**The task:** Return every line in the entries below where the word "each" shows up.
========================================================================
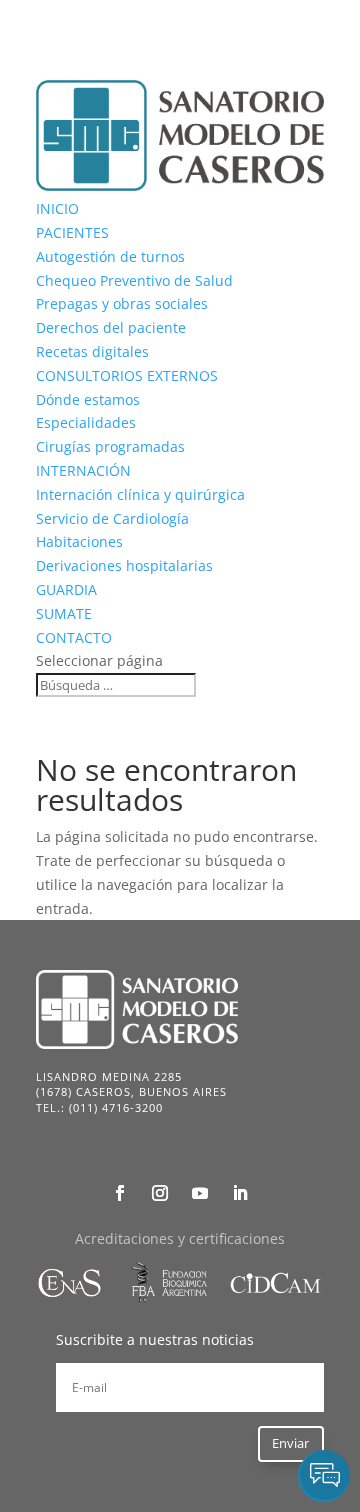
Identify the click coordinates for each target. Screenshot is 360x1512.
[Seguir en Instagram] (160, 1193)
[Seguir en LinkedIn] (240, 1193)
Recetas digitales (92, 351)
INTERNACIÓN (83, 470)
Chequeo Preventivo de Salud (134, 280)
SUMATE (64, 613)
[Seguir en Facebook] (120, 1193)
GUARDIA (66, 589)
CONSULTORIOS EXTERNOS (127, 375)
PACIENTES (72, 232)
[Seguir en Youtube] (200, 1193)
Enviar (290, 1443)
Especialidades (86, 422)
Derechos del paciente (111, 327)
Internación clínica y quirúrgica (140, 494)
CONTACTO (74, 637)
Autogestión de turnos (110, 256)
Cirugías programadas (110, 446)
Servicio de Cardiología (112, 518)
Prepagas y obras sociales (122, 303)
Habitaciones (79, 541)
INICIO (57, 208)
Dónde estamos (88, 399)
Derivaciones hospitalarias (124, 565)
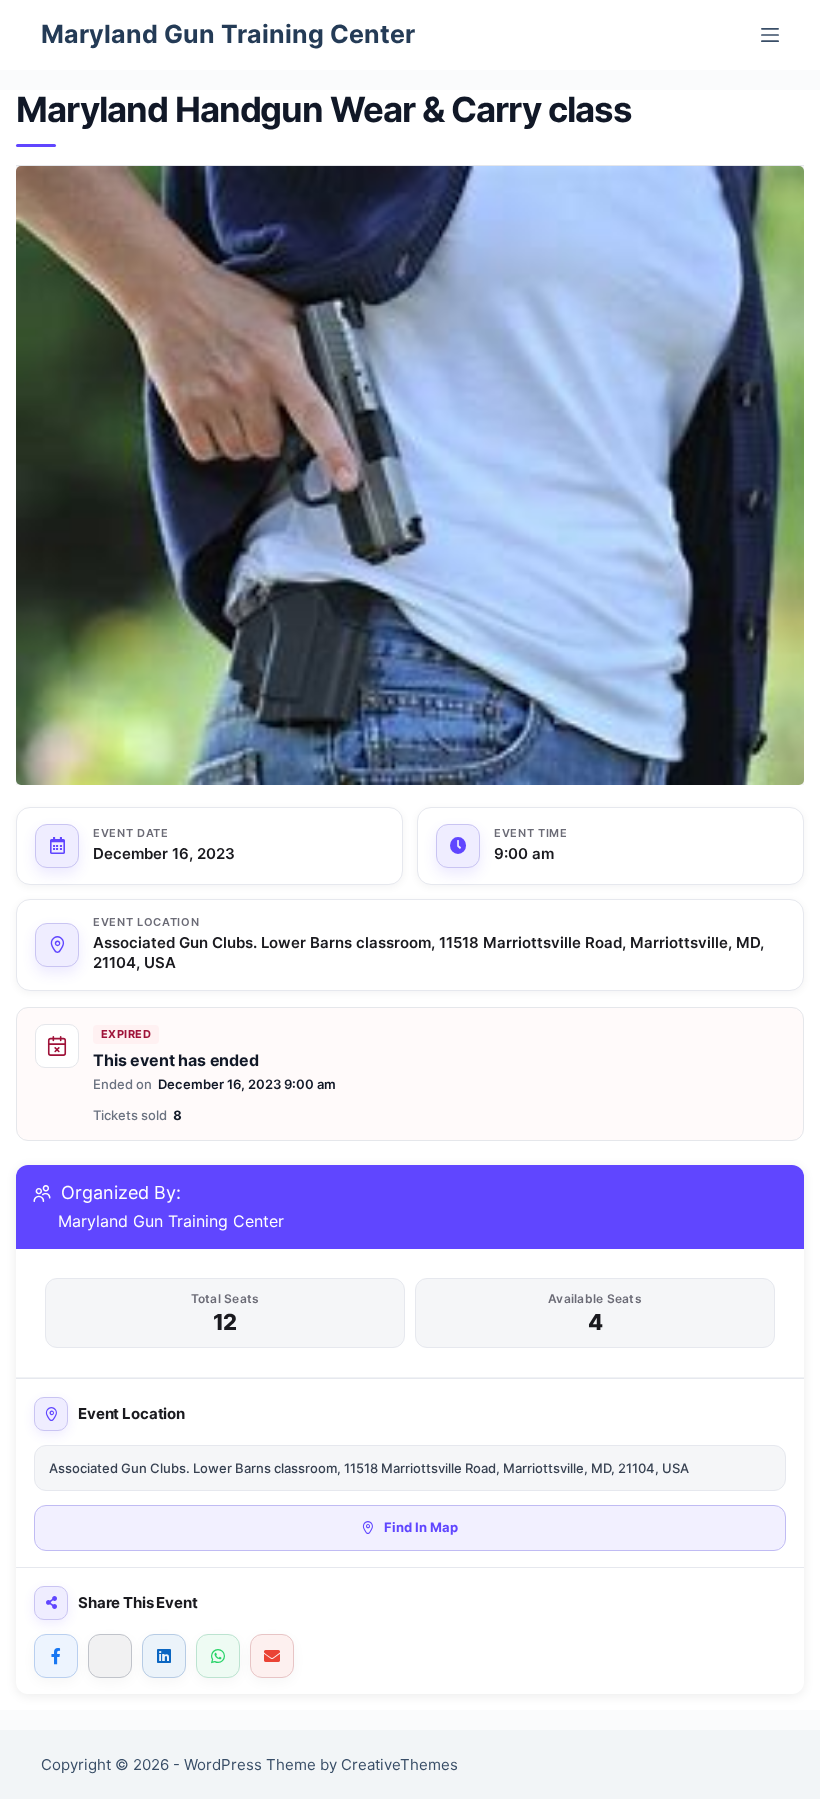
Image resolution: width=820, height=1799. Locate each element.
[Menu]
========================================================================
**Reply:**
Identify the click coordinates for each target. Screenshot is 360x1512.
Image resolution: width=820, height=1799. Locate each element.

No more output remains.